Miller left behind a legacy when he walked off of MSU's campus in 1975, but his influence extends far beyond the 39759 zip code of Starkville, Mississippi. According to his obituary, Miller valued serving his country as well as his alma mater.
"Ken served his country with over thirty years of civilian service to the U.S. Navy and the U.S. Air Force and retired as one of the highest-ranking civilians in the Defense Department ... His final government service position was as Special Assistant for Acquisition, Governance and Transparency, to the Secretary of the Air Force. He exemplified honor, courage, and commitment in every interaction," the obituary states.
His commitment to service led him to eventually establish and be president of KEM (Kenneth E. Miller) and Associates LLC, a business and management consulting firm.
His influence and commitment to his community lives on. Here at MSU, Miller's contributions continue to impact students.
"If it wasn't for him and the donation that he gave, we wouldn't have been able to get the simulator, and the simulator has allowed students to have an understanding of handling qualities and flying qualities other than the equations that we give them in class," Walker said.

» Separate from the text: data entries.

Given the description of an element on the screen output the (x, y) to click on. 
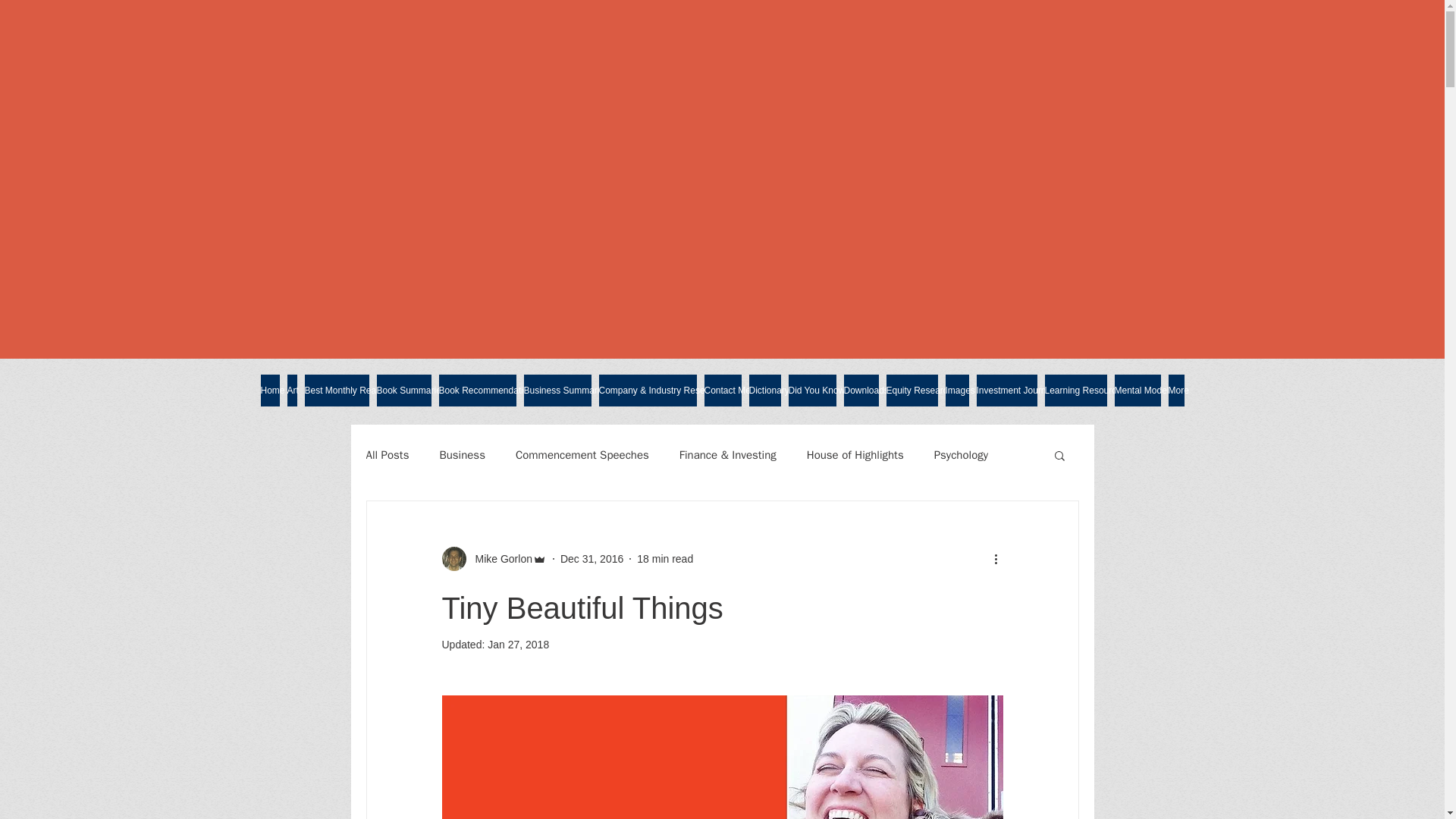
Commencement Speeches (582, 454)
Investment Journal (1006, 390)
Did You Know? (812, 390)
Business Summaries (556, 390)
Business (461, 454)
Book Recommendations (476, 390)
Learning Resources (1075, 390)
Equity Research (911, 390)
Dec 31, 2016 (591, 558)
Mike Gorlon (493, 558)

Miller passed away on Aug. 17, 2021, in Arlington, Virginia, at 69 years old. He left behind his legacy as a pioneer for Black students to come through MSU, and also for students in the engineering department to do big things. Aside from his impact, he is survived by his wife, Victoria Miller, and his sons Kevin Miller and Kenneth Miller, Jr.
There is a fundraiser in his name, the Kenneth E. Miller Excellence Endowment, that can be donated to through the Mississippi State University Foundation. It is in support of other African American leaders in engineering coming through the program at MSU.

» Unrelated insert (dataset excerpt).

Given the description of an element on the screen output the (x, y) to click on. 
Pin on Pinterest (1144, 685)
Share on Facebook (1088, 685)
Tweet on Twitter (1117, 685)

Rani Warsi Sullivan, Ph.D., interim department head and professor for the aerospace engineering department at MSU, spoke about the importance of helping students go through the university's engineering program. She shared that the small department's faculty has always had an open-door policy to make students feel more comfortable asking them for help and guidance. The program also emphasizes the importance of work done in groups.
"This allows our students to hone a number of skills— not only technical skills, but soft skills as well," Sullivan said. "They work in teams, they collaborate, and this enables them to see things from many different perspectives."
MSU's aerospace engineering department has certainly developed in leaps and bounds since Miller's departure in 1975. Miller was able to see the department's progress over the years, progress which was influenced by his legacy there. This, Sullivan shared, is part of what must have encouraged him to make his generous donation.
"We would like to give a very holistic, well-rounded experience to our students, so that when they are graduating, they are ready to take their place in the workforce as an aerospace engineer," Sullivan said.
Aside from his donation, Miller gave back to the Bulldog family by serving on the Department of Aerospace Engineer's board of advisors. He also participated in the MSU Black Alumni Advisory Council. He left behind a legacy so that students could learn from him and develop skills because of him, through the equipment purchased with his donation.
"This is Ken Miller's legacy," Sullivan said. "The gift that he has given us is going to keep on giving, because the students that have benefited from it have gone on, but more are coming through and they are benefitting now from this simulation capability that we have, the ability to design an aircraft and then immediately to fly it to see its performance."